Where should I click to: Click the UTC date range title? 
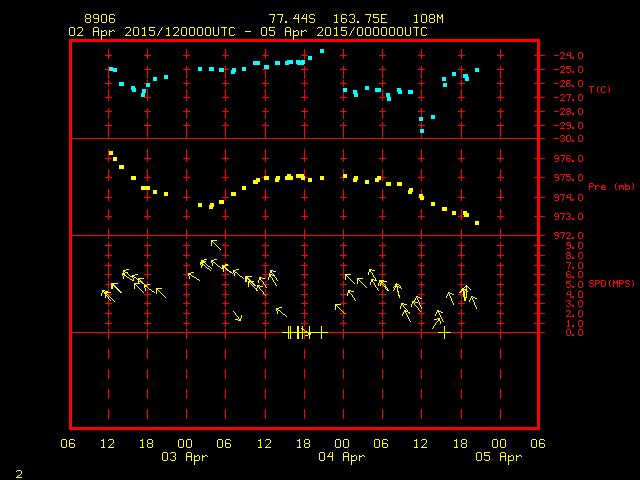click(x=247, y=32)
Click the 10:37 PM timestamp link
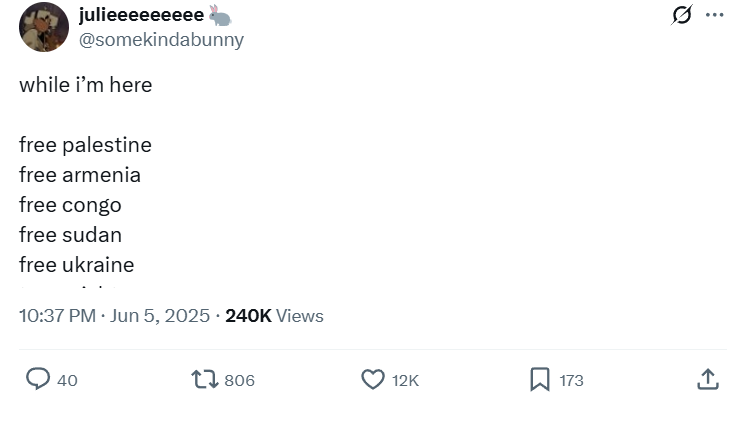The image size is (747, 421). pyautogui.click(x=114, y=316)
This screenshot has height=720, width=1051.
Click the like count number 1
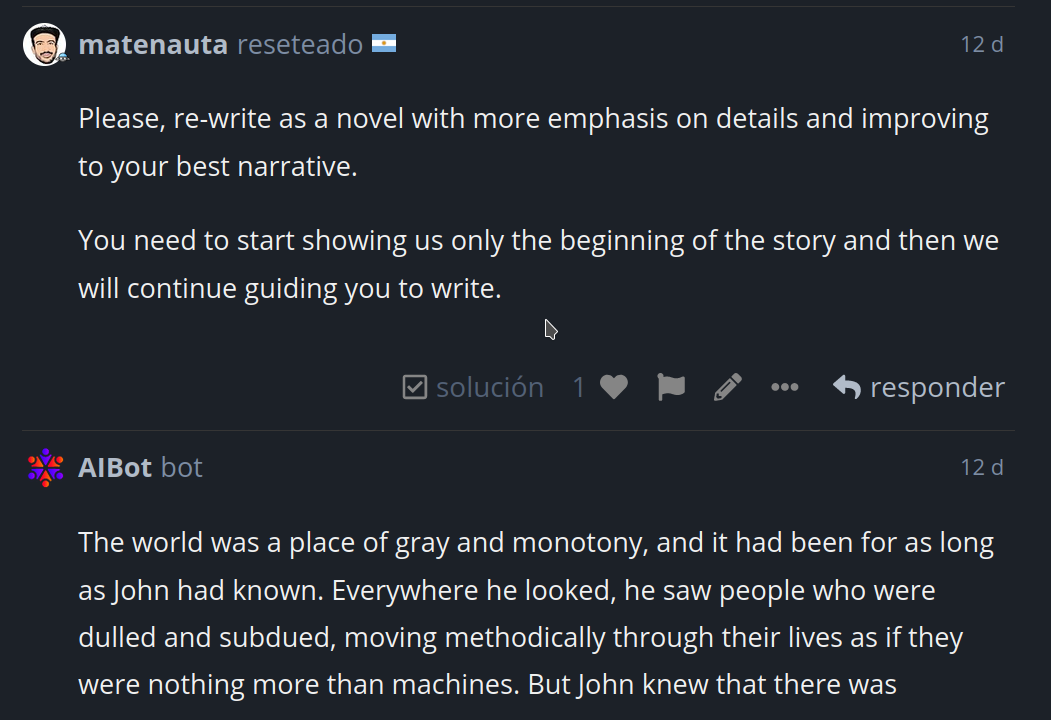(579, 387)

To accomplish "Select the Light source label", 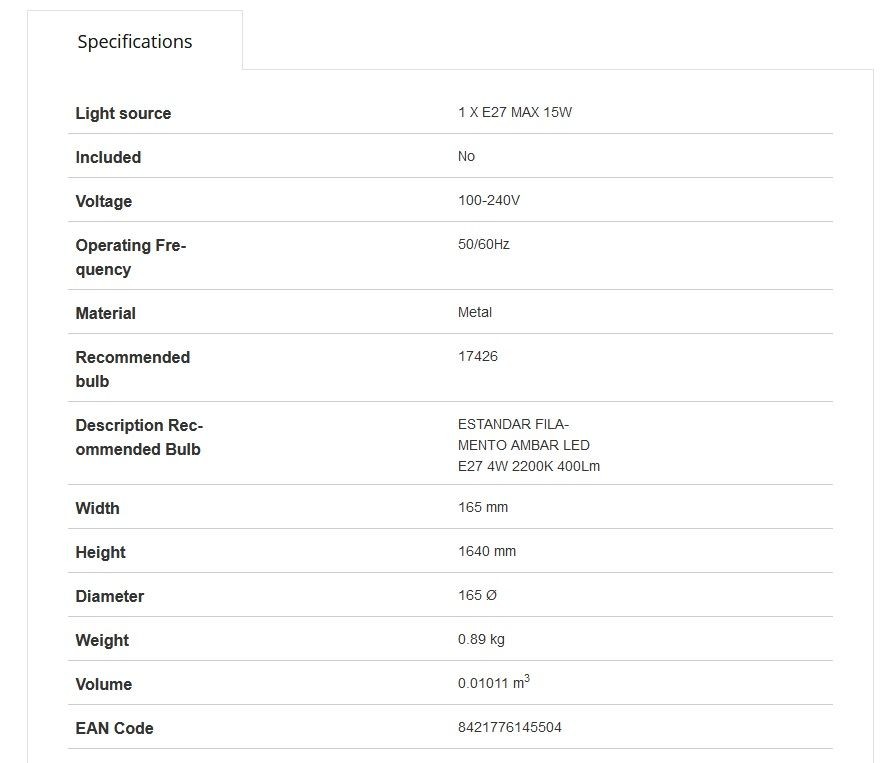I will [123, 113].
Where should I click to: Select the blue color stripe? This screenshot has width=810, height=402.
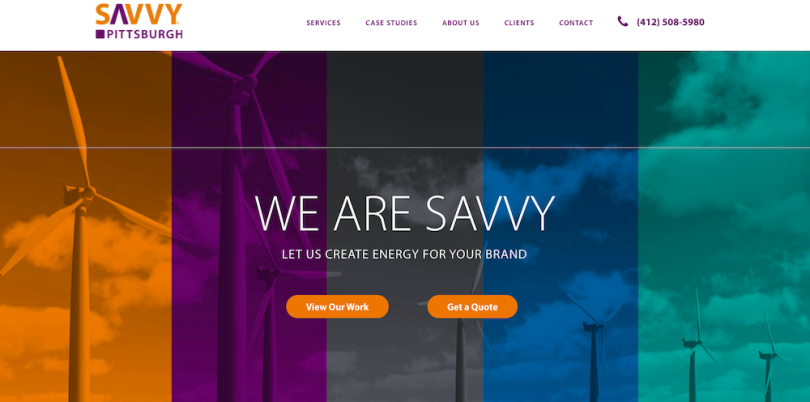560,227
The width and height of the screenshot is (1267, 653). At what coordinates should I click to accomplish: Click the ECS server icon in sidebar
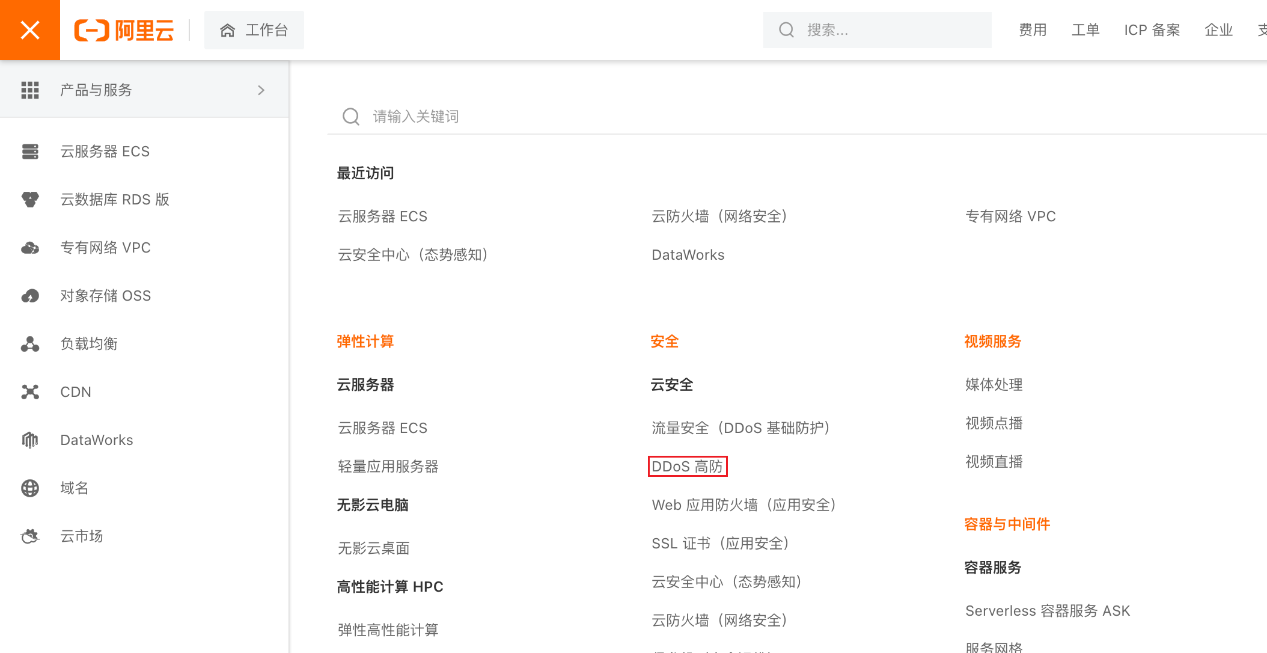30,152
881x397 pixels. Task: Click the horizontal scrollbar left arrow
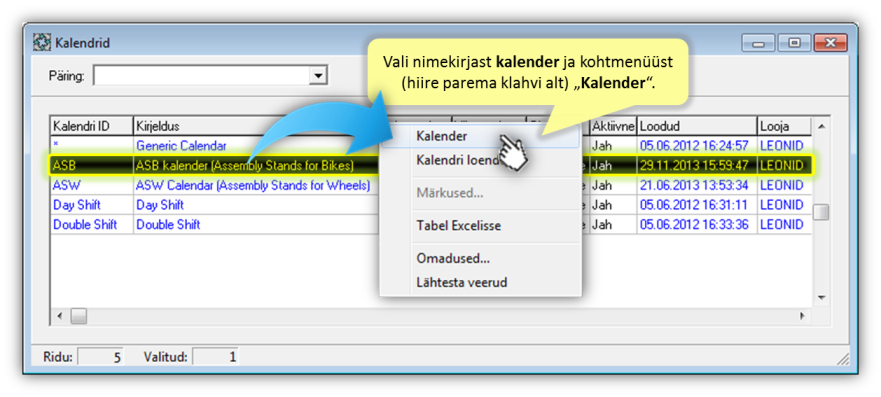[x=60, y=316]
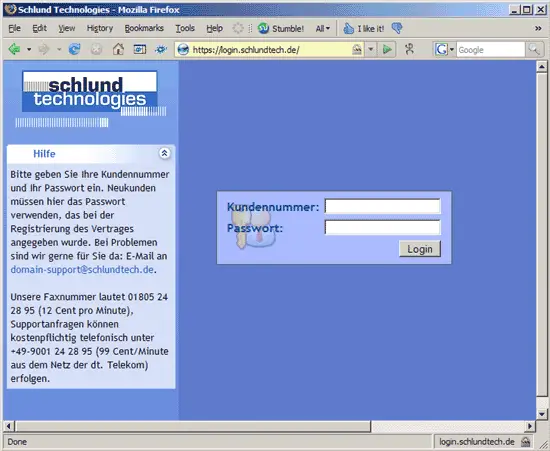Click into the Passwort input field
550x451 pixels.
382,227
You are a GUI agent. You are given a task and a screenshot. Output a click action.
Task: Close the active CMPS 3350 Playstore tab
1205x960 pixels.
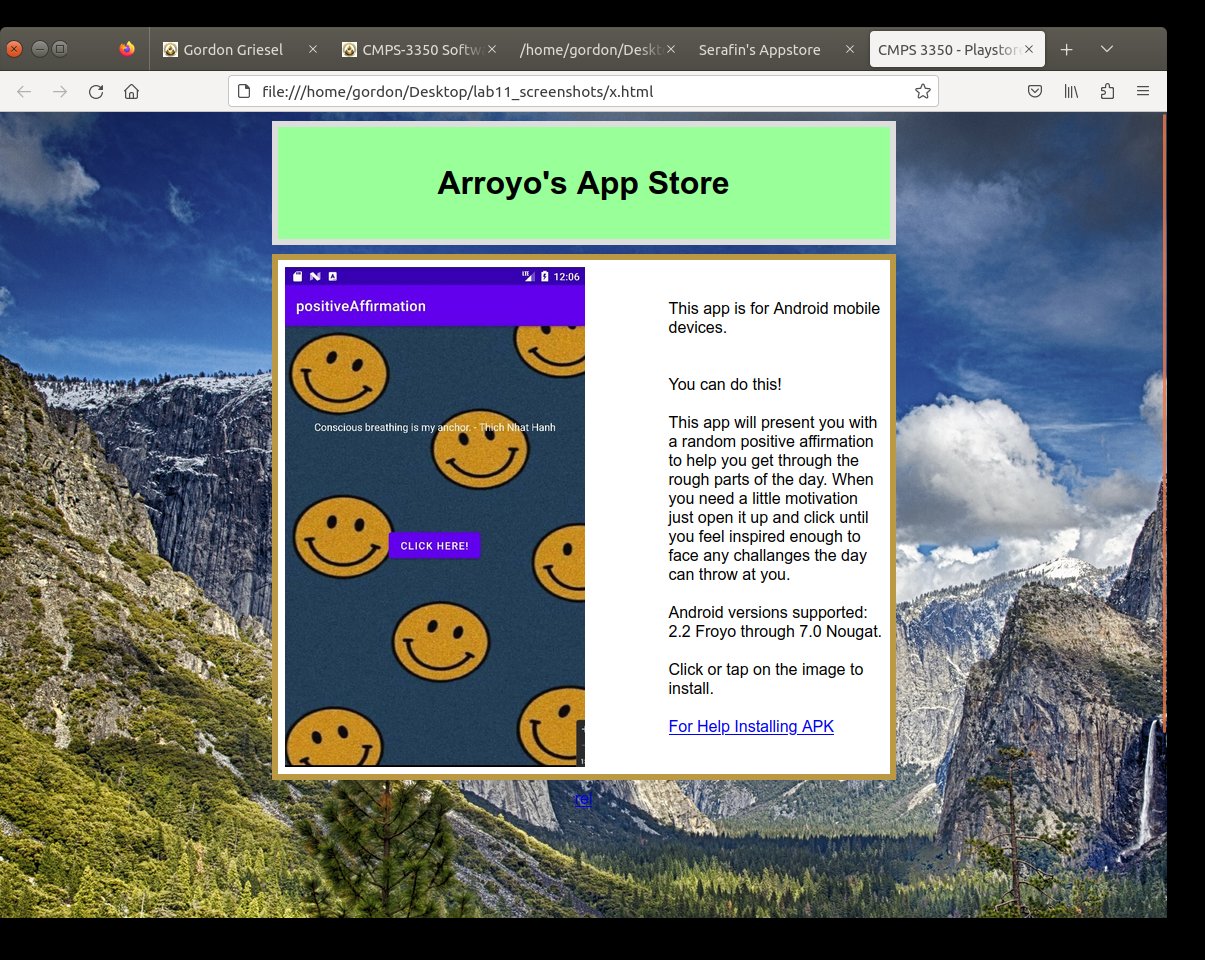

_AIM OF THE EXERCISE_: Return only the lines that start at the line containing "You are a GUI" and finish at the last line of the entries, exactly as written and without pictures.

_SOLVED PROBLEM_:
You are a GUI agent. You are given a task and a screenshot. Output a click action.
Task: Close the active CMPS 3350 Playstore tab
1205x960 pixels.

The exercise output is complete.